Is that why Britain voted to leave the European Union?   They had lost hope that being part of the EU would give them a better “chance?”

Hope – it is so important to have.

Hope – it’s so hard to see right now.

What can we do?

What should we do?

We all play different roles – how do each of those roles fit into putting hope back in the world?

We are all different – what role is God calling us to as we work to make this a better world?

A world where my son doesn’t have to worry about anything other than a ticket and an unhappy dad if he gets pulled over.

A world where black and white and Asian and Hispanic and…….. can worship together in peace.  

I don’t know in terms of the big picture things – but as one of the people at the Bible Study I attended last night said,  “We all need to work inside our circle to make the world a better place.   To make the world a safer place.  And it needs to start with the church.”

So, as the world swirls in turmoil, what can you do to make your circle a safer place?

What can your church do to make the world a safer place?

Go do something nice for your neighbor.

If you see a police officer today, go out of your way to thank him or her for keeping the peace.

Stand up for the rights of those who struggle.   Reach out to someone today who might  be struggling, especially with all of the events of this week.

Do Justice.

Love Mercy.

Walk Humbly with our God.



There are no easy answers.

Discussion in the car on the way to Bible Study – how can you talk about justice in a world like ours?

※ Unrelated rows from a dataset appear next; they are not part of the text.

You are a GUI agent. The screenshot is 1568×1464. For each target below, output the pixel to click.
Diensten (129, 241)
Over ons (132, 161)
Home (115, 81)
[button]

2 murders of black men by police in 1 day.

3 black kids in the car, one white kid.   The same world, friends.

Yet totally different worlds.  

One can move and live and act with freedom.    The others need to be concerned.

Concerned about what others think.

Concerned about how the world sees them.

And the fact that they might not like what they see.

“But that won’t happen here!”

Oh but it does.   It hasn’t ended in murder here, but it happens here.

Racism isn’t dead.   People are, but racism isn’t.

But hope is hard.

In a world full of evil, hope is hard.

But what do we do, God?  What do we do?

We know this is wrong.  We know the world is full of sin. 

But so many don’t want to acknowledge what is wrong.

So many are filled with anger.   Why?   

Why is anger getting in the way of healing?

What do we do?   How do we move forward?

How do we move towards peace when so many want war and hate and racism?

If change is going to come, it’s going to start with the church.

Nothing else works.

And the church needs to work together.